Location
- 60-02 Maspeth Avenue Maspeth, New York 11378 United States 40°43′22″N 73°54′21″W﻿ / ﻿40.7229°N 73.9059°W

Information
- Former name: Martin Luther High School
- Type: Private middle and high school
- Religious affiliation: Lutheranism
- Denomination: Lutheran Church–Missouri Synod
- Established: 1960; 66 years ago
- Executive Director: James Regan
- Principal: Donna Younghese
- Faculty: 28 (2021)
- Years offered: 6–12
- Gender: Co-educational
- Enrollment: 193 (2021)
- Colors: Red and white
- Mascot: Black Cougar
- Newspaper: The Cougar Chronicle
- Yearbook: Invictus
- Tuition: $9,635 HS / $5,435 MS (2021)
- Website: www.martinluthernyc.org

= Martin Luther School =

Martin Luther School is a co-educational private Lutheran middle and high school in the Maspeth neighborhood of the borough of Queens, New York City, in the State of New York, United States.

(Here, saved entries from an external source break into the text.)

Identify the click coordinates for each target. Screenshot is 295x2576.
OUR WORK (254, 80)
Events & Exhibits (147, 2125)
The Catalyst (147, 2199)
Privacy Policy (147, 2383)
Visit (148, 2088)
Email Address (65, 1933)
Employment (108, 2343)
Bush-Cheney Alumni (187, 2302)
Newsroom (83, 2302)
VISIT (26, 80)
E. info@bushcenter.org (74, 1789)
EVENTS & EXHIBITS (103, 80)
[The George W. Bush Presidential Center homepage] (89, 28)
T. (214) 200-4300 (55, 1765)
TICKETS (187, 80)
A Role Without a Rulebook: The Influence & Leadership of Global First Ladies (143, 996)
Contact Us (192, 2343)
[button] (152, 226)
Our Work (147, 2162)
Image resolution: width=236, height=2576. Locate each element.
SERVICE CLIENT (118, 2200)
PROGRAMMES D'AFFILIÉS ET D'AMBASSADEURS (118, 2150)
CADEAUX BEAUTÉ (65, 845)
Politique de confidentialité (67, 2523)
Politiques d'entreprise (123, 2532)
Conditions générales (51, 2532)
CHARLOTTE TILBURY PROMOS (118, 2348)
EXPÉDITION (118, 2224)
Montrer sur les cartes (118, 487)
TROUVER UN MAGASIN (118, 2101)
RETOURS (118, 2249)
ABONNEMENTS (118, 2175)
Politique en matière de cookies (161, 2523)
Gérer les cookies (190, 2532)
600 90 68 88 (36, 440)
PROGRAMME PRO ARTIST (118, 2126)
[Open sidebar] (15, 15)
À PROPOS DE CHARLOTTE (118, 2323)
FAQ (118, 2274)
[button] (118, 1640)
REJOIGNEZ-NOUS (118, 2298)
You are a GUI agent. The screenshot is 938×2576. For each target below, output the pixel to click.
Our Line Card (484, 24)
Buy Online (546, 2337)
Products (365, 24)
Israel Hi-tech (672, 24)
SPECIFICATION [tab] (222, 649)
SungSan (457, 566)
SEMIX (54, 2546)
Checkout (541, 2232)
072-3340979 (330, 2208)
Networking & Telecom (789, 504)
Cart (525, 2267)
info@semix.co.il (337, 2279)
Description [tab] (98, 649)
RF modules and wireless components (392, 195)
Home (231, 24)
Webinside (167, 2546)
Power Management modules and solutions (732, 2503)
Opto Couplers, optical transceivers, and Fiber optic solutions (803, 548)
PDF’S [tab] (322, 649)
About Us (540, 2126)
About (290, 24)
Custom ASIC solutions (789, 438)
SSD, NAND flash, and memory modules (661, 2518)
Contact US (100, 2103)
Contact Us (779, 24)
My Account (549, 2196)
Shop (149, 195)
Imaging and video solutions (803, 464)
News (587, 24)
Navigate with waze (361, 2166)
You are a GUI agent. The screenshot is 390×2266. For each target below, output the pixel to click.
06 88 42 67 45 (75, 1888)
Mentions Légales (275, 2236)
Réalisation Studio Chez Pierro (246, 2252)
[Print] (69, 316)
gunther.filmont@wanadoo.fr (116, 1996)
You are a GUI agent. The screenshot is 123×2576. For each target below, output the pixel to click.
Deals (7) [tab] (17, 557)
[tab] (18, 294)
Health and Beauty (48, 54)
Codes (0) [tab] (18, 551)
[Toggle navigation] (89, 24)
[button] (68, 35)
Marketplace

Founded in 1960 as Martin Luther High School, the name of the school was changed to Martin Luther School in 2012 when a middle school was added.

==Students==
Martin Luther School serves students from Queens and Brooklyn from a variety of ethnic, religious, and academic backgrounds.

==Academics==
Students are required to take classes in business, English, history, fine arts, foreign languages, mathematics, physical education, science, and theology. Martin Luther also offers Advanced Placement courses.

Martin Luther School is accredited by the Middle States Association Commissions on Elementary and Secondary Schools.